В это время карета Пьеротена спускалась по крутой дороге в долину Сен-Бриса, направляясь к трактиру, который находится в центре этого многолюдного городка, и где Пьеротен обычно останавливался на часок, чтобы дать лошадям передохнуть, накормить их овсом и напоить. Было около половины второго.

— Э-э! Кого я вижу! Дядюшка Леже! — воскликнул хозяин трактира, когда почтовая карета остановилась у крыльца. — Вы завтракаете?

— Каждый день по разу, — ответил толстяк. — Надо заморить червячка.

— И мы тоже позавтракаем, — сказал Жорж, взяв свою трость на караул, как ружье, чем вызвал восхищение Оскара.

Но когда беззаботный авантюрист извлек из бокового кармана плетеный соломенный портсигар, вынул оттуда золотистую сигару и, в ожидании завтрака, закурил ее, стоя на пороге, Оскар пришел в бешенство.

— Употребляете? — спросил Жорж Оскара.

— Иногда, — ответил недавний школьник, выпятив цыплячью грудь и по мере сил придав себе лихой вид.

Жорж протянул портсигар Оскару и Шиннеру.

— Черт возьми! — заметил великий художник. — Сигары по десять су!

— Это остатки тех, что я привез из Испании, — пояснил авантюрист. — А вы будете завтракать?

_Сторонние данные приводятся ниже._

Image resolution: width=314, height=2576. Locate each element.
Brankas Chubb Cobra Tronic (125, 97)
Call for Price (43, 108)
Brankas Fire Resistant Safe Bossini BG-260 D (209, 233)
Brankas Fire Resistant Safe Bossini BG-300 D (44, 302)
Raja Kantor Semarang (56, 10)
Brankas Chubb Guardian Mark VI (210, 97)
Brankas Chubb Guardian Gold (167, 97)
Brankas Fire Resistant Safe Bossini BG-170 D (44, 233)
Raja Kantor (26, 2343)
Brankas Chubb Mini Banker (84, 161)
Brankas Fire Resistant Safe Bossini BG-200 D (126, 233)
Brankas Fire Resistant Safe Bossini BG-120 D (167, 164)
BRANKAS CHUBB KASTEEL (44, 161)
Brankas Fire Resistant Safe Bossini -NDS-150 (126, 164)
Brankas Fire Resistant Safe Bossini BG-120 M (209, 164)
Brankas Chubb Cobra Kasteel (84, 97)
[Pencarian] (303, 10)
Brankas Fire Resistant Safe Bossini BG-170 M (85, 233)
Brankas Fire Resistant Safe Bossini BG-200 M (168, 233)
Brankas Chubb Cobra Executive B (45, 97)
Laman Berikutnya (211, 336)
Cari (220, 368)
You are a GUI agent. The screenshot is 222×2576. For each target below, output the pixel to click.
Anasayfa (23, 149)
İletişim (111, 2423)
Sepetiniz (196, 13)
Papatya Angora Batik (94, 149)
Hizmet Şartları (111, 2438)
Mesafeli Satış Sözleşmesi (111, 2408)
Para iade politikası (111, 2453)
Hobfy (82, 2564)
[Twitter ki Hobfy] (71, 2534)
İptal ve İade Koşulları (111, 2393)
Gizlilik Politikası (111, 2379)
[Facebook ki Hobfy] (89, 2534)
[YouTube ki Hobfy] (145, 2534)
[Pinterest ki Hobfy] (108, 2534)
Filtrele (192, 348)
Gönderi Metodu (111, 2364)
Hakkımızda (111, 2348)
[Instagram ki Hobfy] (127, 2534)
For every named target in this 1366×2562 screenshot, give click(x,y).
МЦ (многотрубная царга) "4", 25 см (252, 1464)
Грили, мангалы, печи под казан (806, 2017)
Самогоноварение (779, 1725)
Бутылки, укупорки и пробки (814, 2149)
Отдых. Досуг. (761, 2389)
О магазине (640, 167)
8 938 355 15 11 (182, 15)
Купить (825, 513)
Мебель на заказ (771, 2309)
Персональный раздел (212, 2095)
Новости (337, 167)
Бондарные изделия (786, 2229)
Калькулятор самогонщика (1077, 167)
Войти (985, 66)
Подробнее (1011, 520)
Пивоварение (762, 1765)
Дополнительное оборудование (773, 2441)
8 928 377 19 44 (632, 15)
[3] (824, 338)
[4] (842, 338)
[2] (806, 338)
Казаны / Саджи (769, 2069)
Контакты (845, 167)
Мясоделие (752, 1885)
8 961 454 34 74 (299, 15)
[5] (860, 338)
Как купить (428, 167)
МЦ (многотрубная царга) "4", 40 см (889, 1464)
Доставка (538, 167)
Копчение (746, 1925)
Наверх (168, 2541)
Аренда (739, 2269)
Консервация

— Нет, — ответил художник, — меня ждут в зaмке. Кроме того, я закусил перед отъездом.

— А вы? — обратился Жорж к Оскару.

— Я уже позавтракал, — ответил тот.

Оскар отдал бы десять лет жизни за сапоги и панталоны со штрипками, как у Жоржа. Он чихал, кашлял, сплевывал и, давясь дымом, с трудом скрывал гримасу.

— Вы не умеете курить, — сказал Шиннер, — смотрите!

Шиннер с невозмутимым видом затянулся и, не дрогнув ни одним мускулом, выпустил дым через нос. Потом затянулся еще раз, задержал дым в горле и, вынув сигару изо рта, не без щегольства выдохнул его.

— Вот как это делается, молодой человек, — сказал великий художник.

— Да, молодой человек; но можно и иначе, — вмешался Жорж и, подражая Шиннеру, затянулся, но проглотил весь дым.

«А мои родители еще воображают, что дали мне хорошее воспитание», — подумал бедный Оскар, пытаясь курить с той же непринужденностью, что и Шиннер.

Вдруг он почувствовал столь сильный приступ тошноты, что обрадовался, когда Мистигри выхватил у него сигару и спросил, докуривая ее с явным наслаждением:

— Вы ничем заразным не больны?

Оскар горько пожалел, что недостаточно силен: ему очень хотелось дать Мистигри по уху.

— Вот как! — сказал Оскар. — Полковник Жорж уже заплатил восемь франков за аликантское и пирожки, сорок су — за сигары, да теперь еще и завтрак обойдется ему…

— По меньшей мере в десять франков, — ответил Мистигри. — Но ничего не поделаешь: большим голавлям большое плаванье.

— А знаете что, дядюшка Леже, хорошо бы распить бутылочку бордоского, — предложил в эту минуту Жорж.

— Завтрак обойдется ему в двадцать франков! — воскликнул Оскар. — Итого — тридцать с хвостиком.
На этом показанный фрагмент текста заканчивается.